Childish Nonsense

Exploring Children's Literature

Harry Potter and Artful Literature

on August 20, 2012

You knew I would get around to Harry Potter eventually, right?

Does his existence promote reading? I have absolutely no doubt it does. I have talked to many people, young and old, who don’t usually read books and wanted to read Harry Potter. I also know many people who have not read any of the books, have never seen any of the movies, and have no desire to. And that’s fine. But I bet they’ve all heard of Harry.

Does his existence promote bad grammar/writing habits? Probably not any more than Huckleberry Finn or any of a number of other classics. Yes, Rowling does break a number of “rules,” but I’m still trying to figure out who sets all these rules. And her writing gets progressively better with each book, at least in my opinion.

You use whatever works. Madeleine L’Engle used “It was a dark and stormy night” to open A Wrinkle in Time. She forever cemented it as a cliché and insured that the rest of us would not use it. Of course, that didn’t stop Snoopy from repeating it. And often. But Ms. L’Engle did use it, and there’s no doubt the book is a well-revered classic.

No, Harry Potter is not fine literature nor is he on level with anything Ms. L’Engle wrote. But, God help me, I like Harry.

We’re also told to give our characters problems and let them solve them. Harry does that. In spades. A misunderstood orphan, he has to fight one of the biggest evil-doers the world has ever known. Often alone. He’s flawed but lovable.

Does his existence promote witchcraft? Only in Harry’s world. Even outside of fantasy, fiction writers must be free to create their own worlds. No one really believes that the kind of magic Harry practices exists or should be revered outside the books and movies.

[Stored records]
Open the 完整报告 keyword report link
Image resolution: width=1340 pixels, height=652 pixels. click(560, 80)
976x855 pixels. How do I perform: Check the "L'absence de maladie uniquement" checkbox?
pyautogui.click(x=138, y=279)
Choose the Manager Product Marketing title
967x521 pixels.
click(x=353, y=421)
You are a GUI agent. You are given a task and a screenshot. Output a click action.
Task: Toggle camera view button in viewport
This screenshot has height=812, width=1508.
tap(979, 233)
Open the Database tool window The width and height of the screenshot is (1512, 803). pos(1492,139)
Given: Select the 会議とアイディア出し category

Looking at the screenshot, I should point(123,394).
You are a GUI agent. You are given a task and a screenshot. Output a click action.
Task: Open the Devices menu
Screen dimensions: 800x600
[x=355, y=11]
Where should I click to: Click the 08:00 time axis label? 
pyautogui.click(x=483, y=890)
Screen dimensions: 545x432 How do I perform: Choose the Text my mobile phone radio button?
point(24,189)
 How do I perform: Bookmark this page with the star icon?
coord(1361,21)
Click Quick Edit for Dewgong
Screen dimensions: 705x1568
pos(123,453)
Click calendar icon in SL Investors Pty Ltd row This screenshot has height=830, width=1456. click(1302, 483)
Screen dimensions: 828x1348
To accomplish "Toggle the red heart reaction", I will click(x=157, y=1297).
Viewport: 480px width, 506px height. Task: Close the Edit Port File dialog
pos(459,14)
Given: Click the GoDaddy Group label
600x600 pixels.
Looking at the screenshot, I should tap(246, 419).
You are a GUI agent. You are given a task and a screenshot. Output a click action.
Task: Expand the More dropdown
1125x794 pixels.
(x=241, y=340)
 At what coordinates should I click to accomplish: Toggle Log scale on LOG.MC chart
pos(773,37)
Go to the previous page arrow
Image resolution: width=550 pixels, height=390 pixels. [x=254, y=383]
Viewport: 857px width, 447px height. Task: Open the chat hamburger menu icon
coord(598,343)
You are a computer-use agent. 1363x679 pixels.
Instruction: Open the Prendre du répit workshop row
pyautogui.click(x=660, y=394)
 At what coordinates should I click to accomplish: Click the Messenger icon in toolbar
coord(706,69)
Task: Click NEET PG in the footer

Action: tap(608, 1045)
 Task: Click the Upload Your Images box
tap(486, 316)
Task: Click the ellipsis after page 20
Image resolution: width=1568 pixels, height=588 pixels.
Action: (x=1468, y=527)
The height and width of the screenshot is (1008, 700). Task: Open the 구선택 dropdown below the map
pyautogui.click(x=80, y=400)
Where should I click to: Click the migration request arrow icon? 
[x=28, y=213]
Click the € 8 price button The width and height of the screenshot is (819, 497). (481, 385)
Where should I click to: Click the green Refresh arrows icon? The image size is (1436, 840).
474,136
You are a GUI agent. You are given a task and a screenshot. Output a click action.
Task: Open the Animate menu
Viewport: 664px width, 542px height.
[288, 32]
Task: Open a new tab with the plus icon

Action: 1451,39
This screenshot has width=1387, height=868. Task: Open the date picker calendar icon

> TO DO:
**1)** Quote the stretch of the Harry Potter blog post from "Does his existence promote bad" through "I like Harry." word for word.
**2)** For each statement, say yes or no to whether it agrees with the Harry Potter blog post, and quote the words that decide it: (a) The writer thinks Rowling's writing gets worse with each book. (b) Madeleine L'Engle opened A Wrinkle in Time with "It was a dark and stormy night." (c) The writer considers Harry Potter fine literature.
These lines are separate material and have no connection to the Harry Potter blog post.

> SOLUTION LIST:
**1)**
Does his existence promote bad grammar/writing habits? Probably not any more than Huckleberry Finn or any of a number of other classics. Yes, Rowling does break a number of “rules,” but I’m still trying to figure out who sets all these rules. And her writing gets progressively better with each book, at least in my opinion.

You use whatever works. Madeleine L’Engle used “It was a dark and stormy night” to open A Wrinkle in Time. She forever cemented it as a cliché and insured that the rest of us would not use it. Of course, that didn’t stop Snoopy from repeating it. And often. But Ms. L’Engle did use it, and there’s no doubt the book is a well-revered classic.

No, Harry Potter is not fine literature nor is he on level with anything Ms. L’Engle wrote. But, God help me, I like Harry.

**2)**
(a) No: "her writing gets progressively better with each book, at least in my opinion."
(b) Yes: "Madeleine L’Engle used “It was a dark and stormy night” to open A Wrinkle in Time."
(c) No: "No, Harry Potter is not fine literature"